Doch der Reihe nach. „Mord!“ beginnt langsam. Immer noch regieren die Vampire Berlinoir. Nialls Taten haben auf den ersten Blick nur wenig ausrichten können. Zu allem Unglück für die sterblichen Rebellen haben sie nach dem Tod des alten Anführers keinen Kopf mehr, denn Niall will von den Rebellen nichts mehr wissen. Leidet er an einem gebrochenen Herzen oder an verletztem Stolz? Seine Liebe zu der Vampirin Hellen ist ausgenutzt worden – sein Wille scheint gebrochen.

Da erschüttern grausame Morde die Stadt der Blutsauger. Treibt ein Werwolf sein Unwesen? Vor diesem Hintergrund schildert der zweite Band eine Menge kleinerer Einzelheiten aus Berlinoir. Wie sich der Klerus mit den Mächtigen arrangiert hat, wie die Verlockung des ewigen Lebens die Familien entzweit, wie der Profit Moral beiseite fegen kann und wie ein einfacher Mann eine Stadt in Atem halten kann.

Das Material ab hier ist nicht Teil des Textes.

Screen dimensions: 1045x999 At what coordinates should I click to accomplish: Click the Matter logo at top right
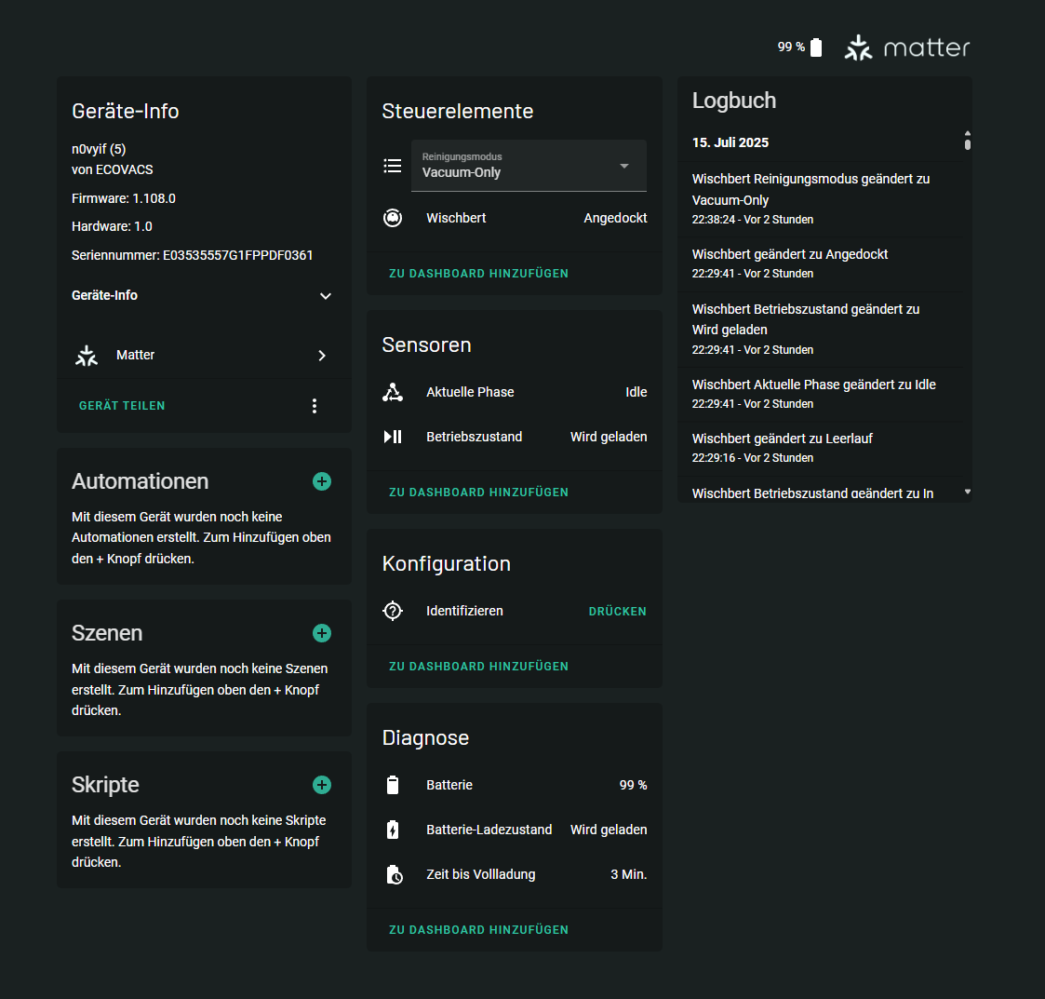click(x=907, y=47)
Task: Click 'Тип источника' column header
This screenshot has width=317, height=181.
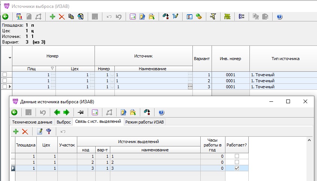Action: tap(285, 59)
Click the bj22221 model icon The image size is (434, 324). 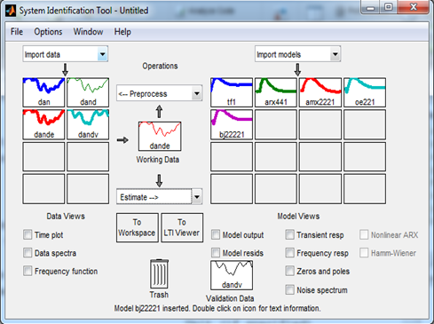pos(232,124)
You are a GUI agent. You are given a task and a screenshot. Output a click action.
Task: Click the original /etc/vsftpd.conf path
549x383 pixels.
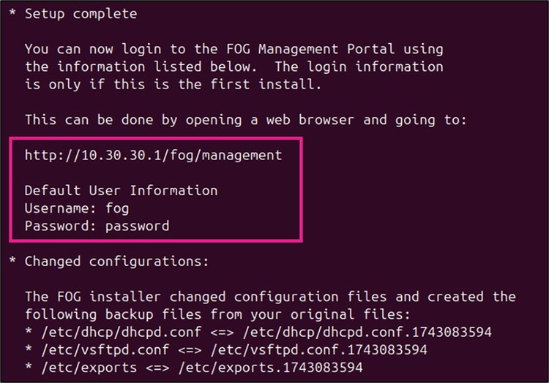coord(105,350)

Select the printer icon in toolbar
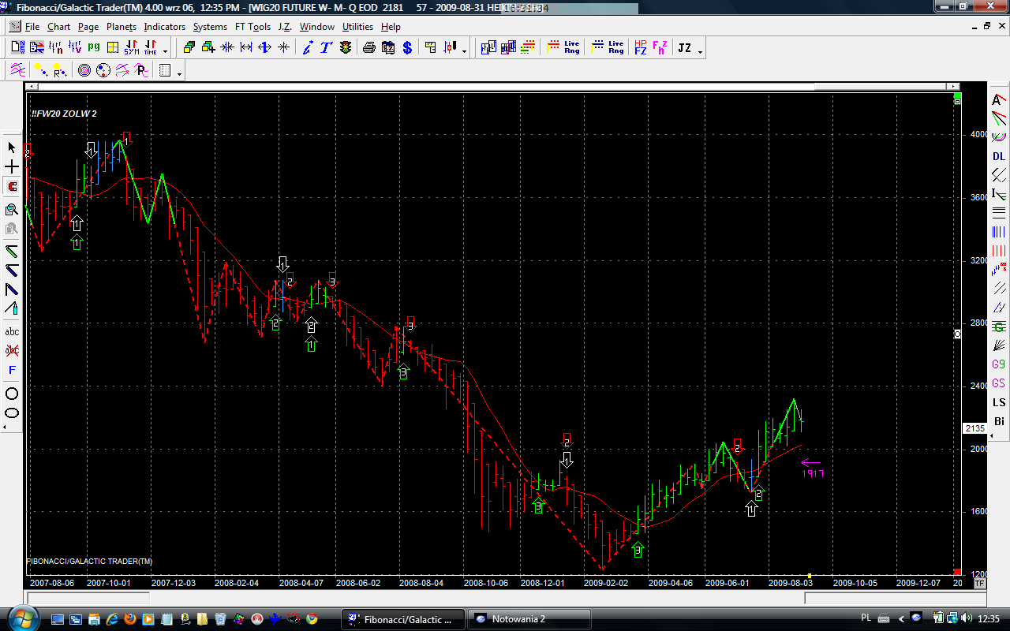click(x=368, y=47)
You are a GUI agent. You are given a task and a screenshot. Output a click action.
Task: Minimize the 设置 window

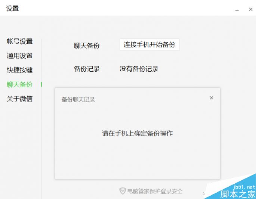click(237, 10)
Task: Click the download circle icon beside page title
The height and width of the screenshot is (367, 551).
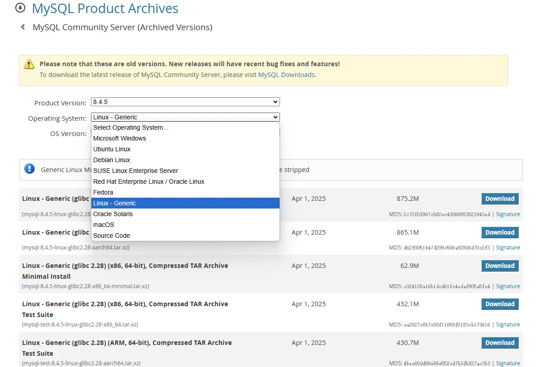Action: (20, 8)
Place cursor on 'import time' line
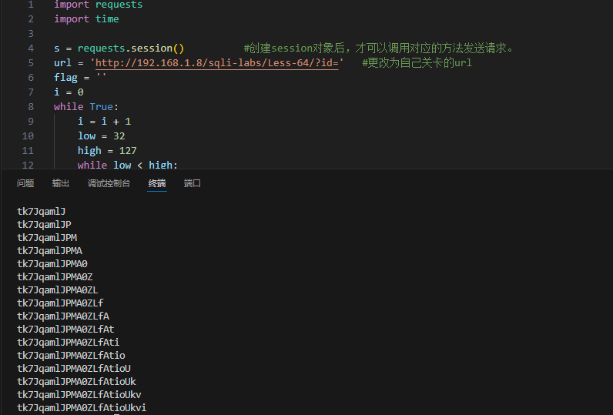Image resolution: width=613 pixels, height=415 pixels. tap(86, 19)
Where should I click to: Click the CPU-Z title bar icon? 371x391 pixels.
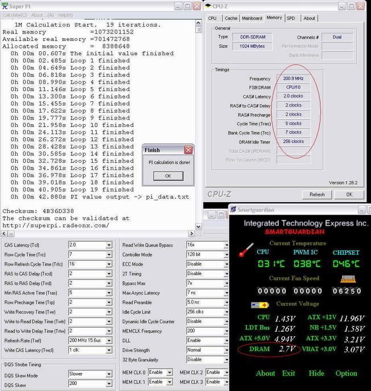pos(210,6)
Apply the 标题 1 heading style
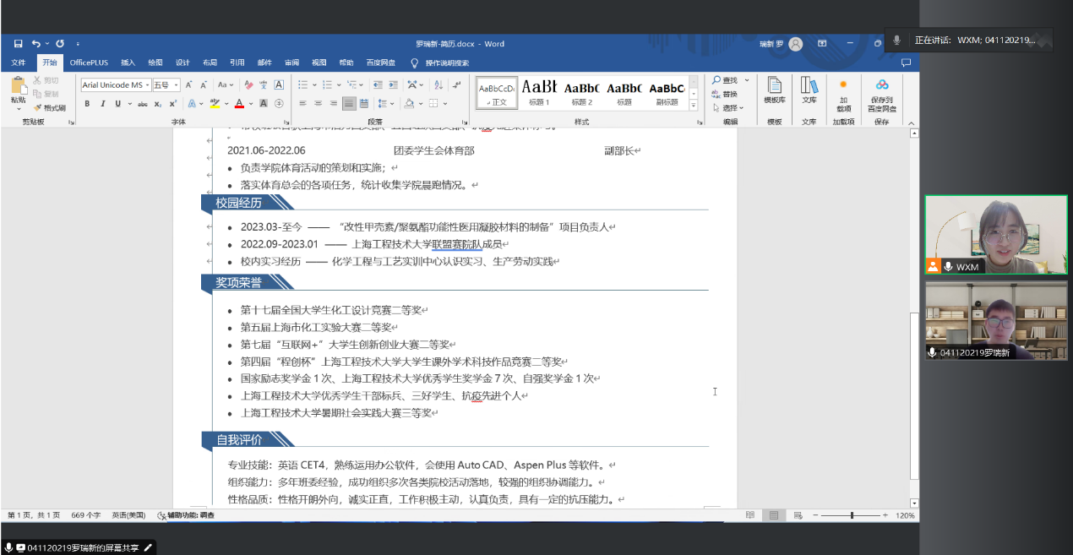Image resolution: width=1073 pixels, height=555 pixels. [x=539, y=91]
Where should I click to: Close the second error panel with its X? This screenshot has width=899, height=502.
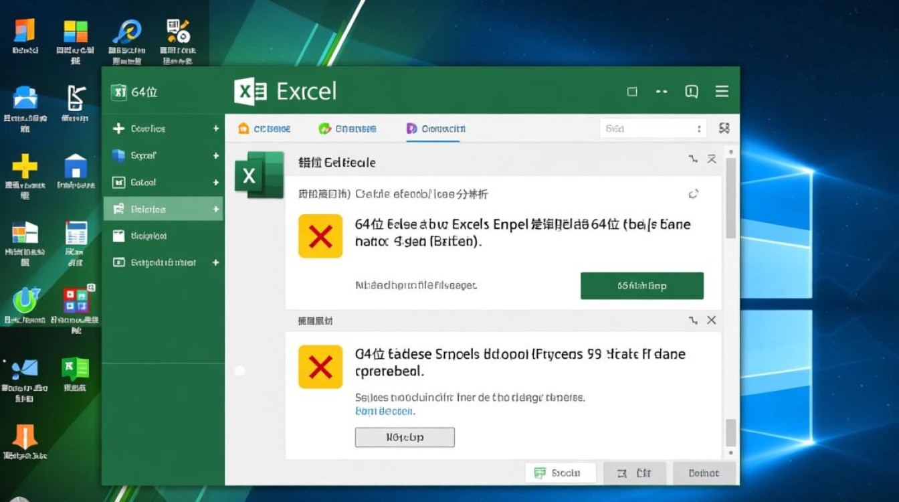click(712, 321)
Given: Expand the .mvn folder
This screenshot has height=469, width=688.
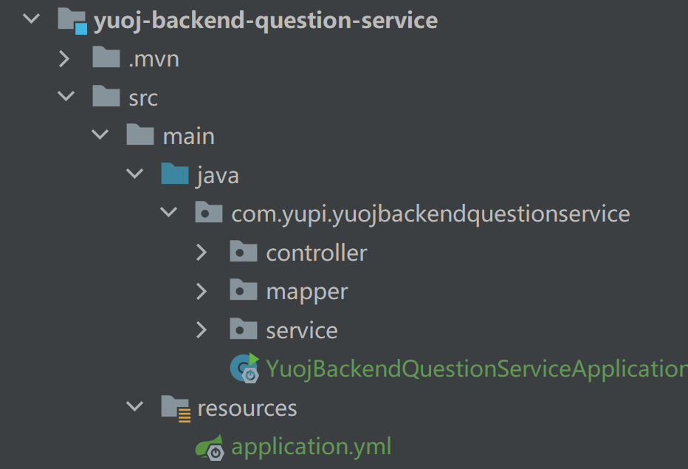Looking at the screenshot, I should coord(65,58).
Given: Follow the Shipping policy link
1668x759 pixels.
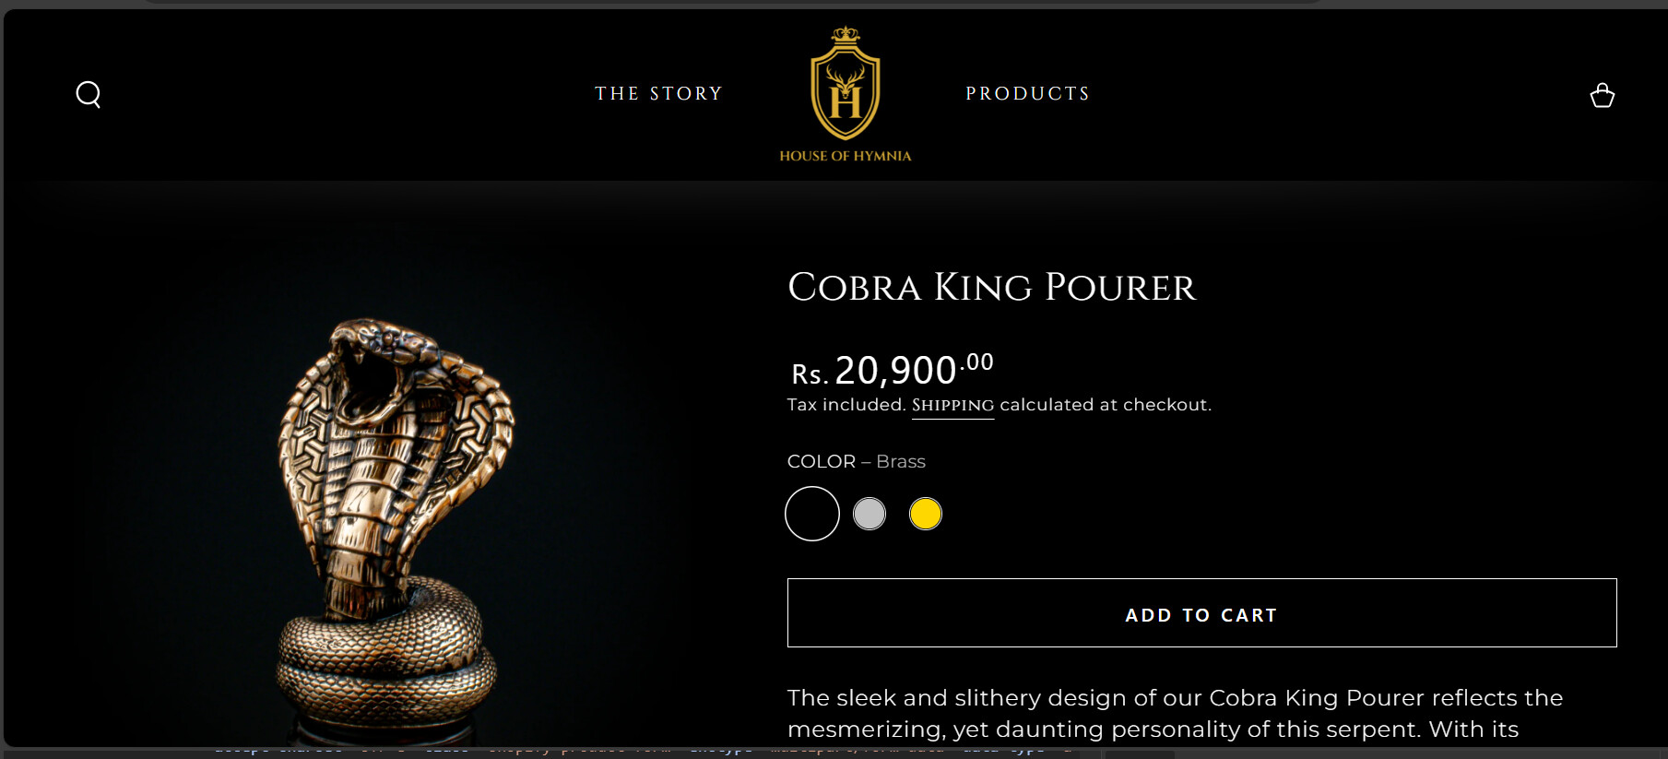Looking at the screenshot, I should pyautogui.click(x=952, y=405).
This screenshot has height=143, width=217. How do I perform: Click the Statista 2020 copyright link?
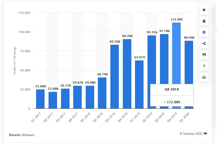191,133
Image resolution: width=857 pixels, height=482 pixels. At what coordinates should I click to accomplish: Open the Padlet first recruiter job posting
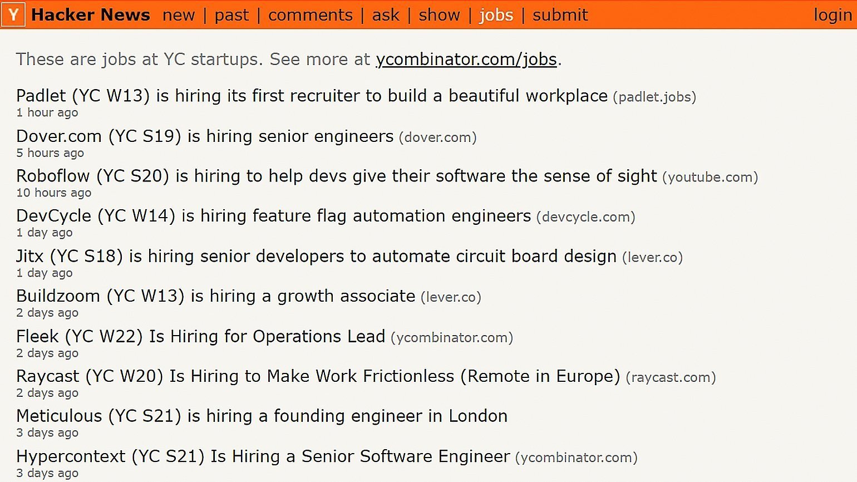312,96
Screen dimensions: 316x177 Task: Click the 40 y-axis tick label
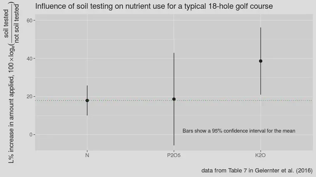tap(30, 59)
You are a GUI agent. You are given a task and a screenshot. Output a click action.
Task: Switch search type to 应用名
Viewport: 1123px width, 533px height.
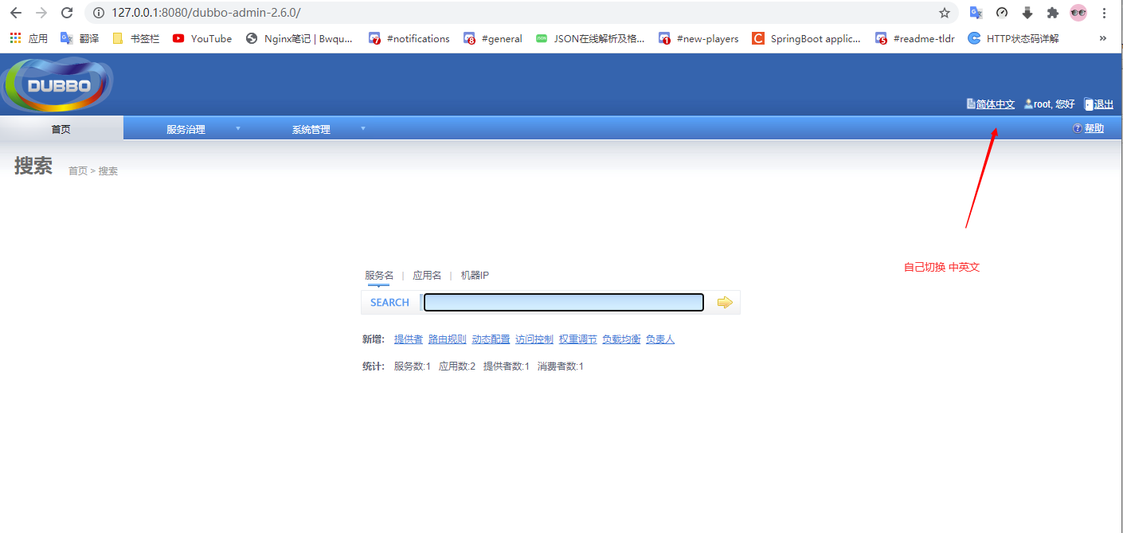click(427, 276)
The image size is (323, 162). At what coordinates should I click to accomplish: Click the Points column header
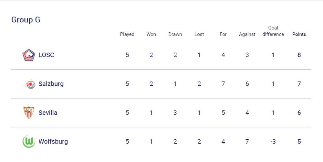[299, 34]
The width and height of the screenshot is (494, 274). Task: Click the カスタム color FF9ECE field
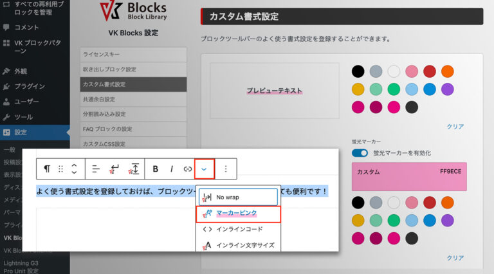click(x=409, y=176)
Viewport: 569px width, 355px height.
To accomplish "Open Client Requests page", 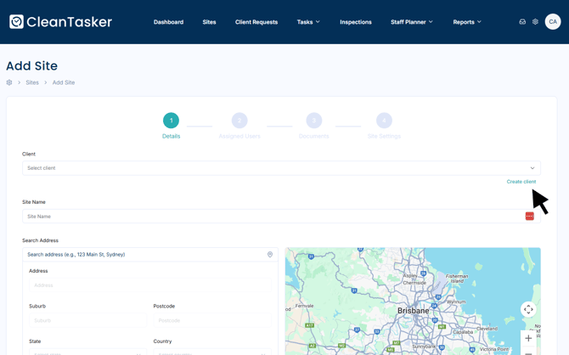I will pyautogui.click(x=256, y=22).
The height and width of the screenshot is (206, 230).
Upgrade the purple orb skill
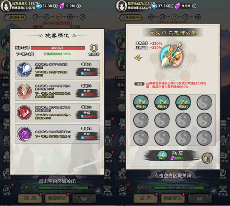[x=88, y=136]
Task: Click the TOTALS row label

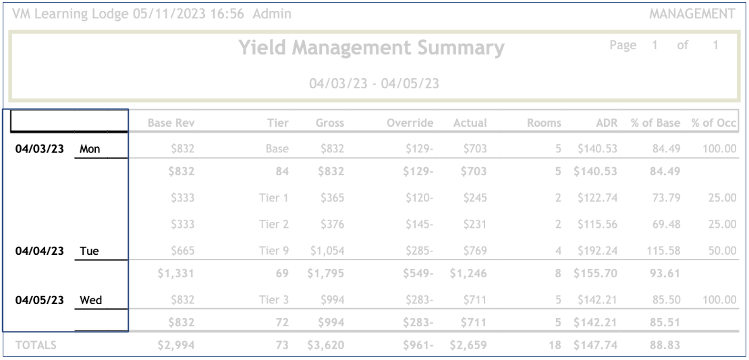Action: click(36, 345)
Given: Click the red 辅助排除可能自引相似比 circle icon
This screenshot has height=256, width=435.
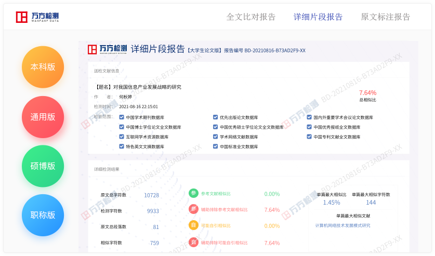Looking at the screenshot, I should [x=193, y=242].
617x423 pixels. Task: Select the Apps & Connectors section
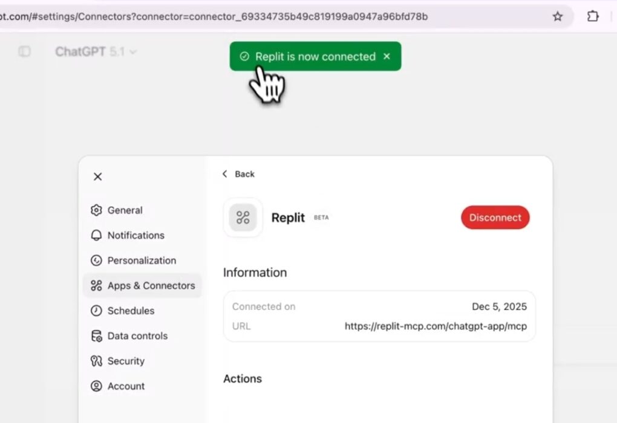point(151,286)
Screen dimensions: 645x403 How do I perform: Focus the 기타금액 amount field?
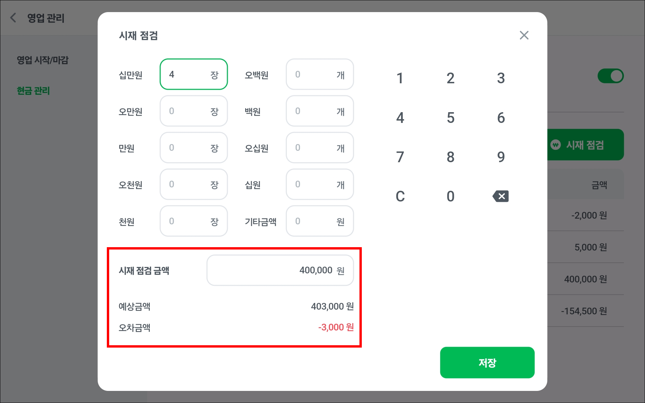319,221
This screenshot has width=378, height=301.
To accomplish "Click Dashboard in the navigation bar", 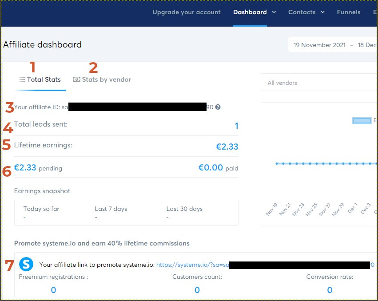I will coord(250,12).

Meissner spielt mit vielen Versatzstücken. Sind Werwölfe unwissende Vampire, die sich in Wölfe verwandelten, aber diese Kunst nicht richtig beherrschen? Solche Ideen machen aus einer einfachen Horror-Story eine lesenswerte Variation eines alten Themas. Hart aber ungerecht: Da wird einmal einer der Verleger des Comics in diesem gewürdigt, da muss er nach drei Bildern schon wieder sterben. Und dabei war Uwe Garske auf der Buchmesse noch sehr lebendig. Lasst uns einige letzte Biere auf sein Wohl leeren!

In einer Szene fühlt sich der Leser fast wie in einem der sich gut verkaufenden Asterix-Mundart Bände. Ick glob, mir wird echt berlinerisch – wa? Wer also auf regionale Idiome steht, muss diesen Band kaufen – jawoll!

Kleist ist hier noch stylischer als in Band eins. Retro, aber das Gegenteil von Art Deco. Mehr wie eine Reise in die DDR von 1990. Oder Schwarz/Weiß trotz der Farbe. Nicht einfach zu beschreiben, aber schon wegen seiner Eigenständigkeit sehenswert.

Auf eine hintersinnige und ruhige Art macht dieses Comic über eine lange Strecke Spaß, nur das Ende wirkt wie unter Zeitdruck und Formatzwang fertig gemacht. Das Niall noch einmal auftaucht ist wichtig, passt aber nicht. Die Auflösung der Mordserie ist ohne Höhepunkt geschrieben. Und dann ist dieses Album einfach zu Ende.

Mord ist ein typischer zweiter Teil, der nach einer furiosen Nummer eins der Geschichte mehr Tiefe geben will. Das schafft „Mord!“ auch gelungen – wären da nicht die letzten Seiten.

Das schöne Format mit Übergröße und Hardcover zu einem fairen Preis macht dann wieder einiges wett – aber es bleibt ein fahler Geschmack. Der ist viel zu bitter, den Mord hat viel Potenzial.